Un nouveau fichier national doit recenser les personnes liées à des activités terroristes. Il pourrait toutefois servir d'alibi pour restreindre les libertés.
C'est une ordonnance prise par le chef de la transition, le général Abdourahamane Tiani, qui vise, selon les autorités, à renforcer les mesures delutte contre le terrorisme.
Selon cette ordonnance, les personnes ou entités qui seront inscrites sur ce fichier, verront automatiquement leurs avoirs financiers gelés, seront interdites de se déplacer à l'intérieur du pays ou de voyager à l'étranger.
Elles pourraient également être déchues de leur nationalité nigérienne par décret, en cas de condamnation à une peine d'emprisonnement d'au moins cinq ans.
Les faits susceptibles de donner lieu à l'inscription au fichier comprennent, entre autres, la commission, la planification, le soutien ou la facilitation des actes terroristes, une menace pour la stabilité de la nation ou le port d'armes contre l'Etat.
"Une bonne chose"
Au sein des organisations proches de la transition, on salue l'instauration d'un tel fichier.

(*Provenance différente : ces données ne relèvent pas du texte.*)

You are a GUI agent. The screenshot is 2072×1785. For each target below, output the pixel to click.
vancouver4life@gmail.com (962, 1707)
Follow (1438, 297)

"Nous avons depuis longtemps demandé que l'Etat sévisse contre le groupuscule d'individus qui s'est mis en marge de la lutte héroïque du peuple nigérien pour affirmer sa souveraineté et son indépendance et c'est pour cela que nous saluons cette décision", dit Ibrahim Bana, secrétaire à la communication du Front patriotique pour la souveraineté du Niger.
Même analyse du côté de Ibrahim Namaiwa, membre du Mouvement pour la promotion de la citoyenneté responsable.
"Nous sommes dans un contexte de guerre et quand on est en guerre, on est obligé de prendre des mesures pour prévenir et réprimer des actes tendant à compliquer davantage la lutte ou les efforts des forces de défense, dans le cadre de la lutte contre le terrorisme."
"On pourra facilement être en prison"
Mais l'inscription sur ce fichier peut aussi être consécutive d'actes plus vagues, comme l'intelligence avec une puissance étrangère ou le fait d'ébranler la fidélité des armées".
Ce qui fait redouter un musèlement encore plus sévère des libertés, selon Mamane Kaka Touda de Alternative Espace Citoyen.
"Prendre des mesures ou des dispositions pour prévenir ou lutter contre le terrorisme, personne n'est contre cela. Mais je pense que le contenu de cette ordonnance, avec des notions telles que la diffusion de données ou propos de nature à troubler l'ordre public, ce sont des notions qu'on a déjà connues. Il suffit par exemple d'écrire sur Tweeter ou Facebook et tu peux facilement être pris et jeté en prison",
Les défenseurs des droits de l'Homme se montrent sans cesse préoccupés par le rétrécissement des libertés dans les pays du Sahel.
Des libertés déjà mises à mal au Burkina Faso, où une douzaine de journalistes et d'activistes ont été réquisitionnés sur le front, après avoir dénoncé les dérives du pouvoir militaire de transition.